Based on the foregoing, we are of opinion as follows:
1. The Notes and the Indenture conform in all material respects to the description thereof contained in the Prospectus. The Indenture has been duly
authorized, executed and delivered by the Company, has been duly qualified under the Trust Indenture Act of 1939, as amended (the “Trust Indenture Act”) and constitutes a legal, valid and binding obligation of the Company enforceable against the Company in accordance with its terms (subject to applicable bankruptcy, insolvency, reorganization, moratorium,
fraudulent transfer and other similar laws affecting creditors’ rights generally from time to time in effect and to general principles of equity, including, without limitation, concepts of materiality,
reasonableness, good faith and fair dealing, regardless of whether considered in a proceeding in equity or at law); and the Notes have been duly authorized and, when executed and authenticated in accordance with the provisions of the
Indenture and delivered to and paid for by the Underwriters pursuant to the Underwriting Agreement, will constitute legal, valid and binding obligations of the Company entitled to the benefits of the Indenture and
enforceable against the Company in accordance with their terms (subject to applicable bankruptcy, insolvency, reorganization, moratorium, fraudulent transfer and other similar laws affecting creditors’ rights generally from time to time in effect and to general principles of equity, including, without limitation, concepts of materiality, reasonableness,
good faith and fair dealing, regardless of whether considered in a proceeding in equity or at law).
2. The statements made in the Prospectus under the heading “Description of the Notes” and “Description of Debt Securities”, insofar as
they purport to constitute summaries of the terms of the Notes and under the heading “Certain U.S. Federal Income Tax Consequences”, insofar as they purport to describe the material U.S. Federal tax consequences of any investment in the Notes, each fairly
summarize the matters therein described.
3. No authorization, approval or other action by, and no notice to, consent of, order
of, filing with, any United States Federal, New York or, to the extent required under the General Corporation Law of the State of Delaware, Delaware governmental authority or regulatory body is required for the consummation of the transactions contemplated by the Underwriting Agreement, except such as have been obtained under the Securities Act or the Trust Indenture Act and such as may be required
under the blue sky laws of any jurisdiction in connection with the purchase and distribution of the Notes by the Underwriters.
We are admitted to practice only in the State of New York, and we express no opinion as to any matters governed by any law other than the law of the State of New York, the General
Corporation Law of the State of Delaware and the Federal Law of the United States of America.
This opinion is rendered only to you and is solely for your benefit in order to assist you in establishing appropriate defenses under applicable securities laws. This opinion may
not be relied upon by any other person (including any person that acquires Notes from you) or for any other purpose or used, circulated, quoted or otherwise referred to for any other purpose.
EXHIBIT D-2(A)
FORM OF OPINION OF OUTSIDE COMPANY COUNSEL
Cytec Industries Inc.

▸ Records shown:
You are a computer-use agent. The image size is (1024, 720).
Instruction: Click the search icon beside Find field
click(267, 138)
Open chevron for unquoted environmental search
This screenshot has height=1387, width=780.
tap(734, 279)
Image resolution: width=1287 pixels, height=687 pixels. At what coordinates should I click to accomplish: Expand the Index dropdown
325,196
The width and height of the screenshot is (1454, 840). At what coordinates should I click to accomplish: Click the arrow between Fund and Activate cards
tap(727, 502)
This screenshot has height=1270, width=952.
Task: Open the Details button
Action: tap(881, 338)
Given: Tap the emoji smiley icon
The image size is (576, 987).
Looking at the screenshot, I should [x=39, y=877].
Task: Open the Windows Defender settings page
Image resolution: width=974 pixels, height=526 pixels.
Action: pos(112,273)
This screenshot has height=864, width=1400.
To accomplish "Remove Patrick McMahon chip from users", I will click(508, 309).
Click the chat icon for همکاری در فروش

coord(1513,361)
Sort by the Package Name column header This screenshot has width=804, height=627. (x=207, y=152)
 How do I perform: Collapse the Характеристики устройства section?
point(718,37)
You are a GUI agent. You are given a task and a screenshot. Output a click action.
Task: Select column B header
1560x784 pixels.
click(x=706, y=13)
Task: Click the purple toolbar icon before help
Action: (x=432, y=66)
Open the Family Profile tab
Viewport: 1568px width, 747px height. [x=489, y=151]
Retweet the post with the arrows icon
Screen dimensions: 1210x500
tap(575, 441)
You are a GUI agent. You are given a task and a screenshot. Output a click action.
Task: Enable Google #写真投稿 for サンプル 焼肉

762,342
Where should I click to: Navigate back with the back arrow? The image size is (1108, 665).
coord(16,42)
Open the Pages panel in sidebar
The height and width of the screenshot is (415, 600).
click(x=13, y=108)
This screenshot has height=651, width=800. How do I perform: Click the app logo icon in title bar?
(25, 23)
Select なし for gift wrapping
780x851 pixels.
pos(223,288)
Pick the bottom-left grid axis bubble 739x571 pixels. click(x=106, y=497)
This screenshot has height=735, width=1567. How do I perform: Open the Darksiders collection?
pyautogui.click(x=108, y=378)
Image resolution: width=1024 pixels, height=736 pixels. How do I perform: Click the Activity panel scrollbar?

▸ What is required: Continue the legal opinion on the Notes from the point where it stops.

▸ Exercise output:
$200,000,000 4.60% Notes due 2013
Ladies and Gentlemen:
We have acted as counsel for Cytec Industries Inc., a Delaware corporation (the “Company”) in connection with the purchase by the several underwriters (the “Underwriters”) listed in Exhibit A to
the Underwriting Agreement dated June 24, 2003 (the “Underwriting Agreement”) among Wachovia Securities, LLC and ABN AMRO Incorporated, as representatives of the Underwriters, and the Company, from the Company of $200,000,000 aggregate principal amount of
4.60% Notes due 2013 (the “Notes”) of the Company issued pursuant to an indenture dated as of March 15, 1998, as amended by the First Supplemental Indenture dated as of May 11, 1998 (the “Indenture”), between the Company and JPMorgan Chase
Bank (as successor to PNC Bank, National Association, under the Indenture), as trustee (the “Trustee”).
In that capacity, we participated in conferences with certain officers of, and with the accountants and counsel for, the Company concerning the preparation of the Prospectus Supplement dated June 24, 2003 (together
with the related Basic Prospectus (as defined herein) dated December 22, 2000, the “Prospectus”), relating to the Notes, filed with the Securities and Exchange Commission (the “Commission”) pursuant to Rule 424(b) of the General Rules and
Regulations under the Securities Act of 1933, as amended (the “Securities Act”). The Prospectus was filed as part of the Registration Statement on Form S-3 (No. 333-51876) filed with the Commission on December 15, 2000 (the “Registration
Statement”), for registration under the Securities Act of up to $400,000,000 of debt securities, to be sold from time to time by the Company, as amended by Amendment No. 1 thereto filed with the Commission on December 22, 2000, which Registration Statement
includes a prospectus (together with the documents incorporated therein by reference, the “Basic Prospectus”). The documents incorporated by reference in the Registration Statement and the Basic Prospectus were prepared and filed by the Company
without our participation.
Although we have made certain inquiries and investigations in connection with the preparation of the Prospectus, the limitations inherent in the role of outside counsel are such that we cannot and do not assume
responsibility for the accuracy or completeness of the statements made in the Prospectus, except insofar as such statements relate to us and except to the extent set forth in the first sentence of paragraph 1 and paragraph 2 of our opinion to you dated the date
hereof. Subject to the foregoing, we hereby advise you that our work in connection with this matter did not disclose any information that gave us reason to believe that:(i) the Registration Statement, at the
time the Registration Statement became effective, or the Prospectus, as of the date hereof (in each case except for the financial statements and other information of a statistical, accounting or financial nature included therein, and the Statement
of Eligibility (Form T-1) included as an exhibit to the Registration Statement, as to which we do not express any view), was not appropriately responsive in all material respects to the requirements of the Securities Act and the Trust Indenture Act of 1939, as
amended, and the applicable rules and regulations of the Commission thereunder, or (ii) the Registration Statement, at the time the Registration Statement became effective, contained an untrue statement of a material fact or omitted to state a material fact required to be stated therein or necessary to make the statements therein not misleading, or that the
Prospectus, as of the date hereof, includes an untrue statement of a material fact or omits to state a material fact necessary in order to make the statements therein, in light of the circumstances under which they were made, not misleading (in each case except for the financial statements and other information of a statistical,
accounting or financial nature included therein, as to which we do not express any view).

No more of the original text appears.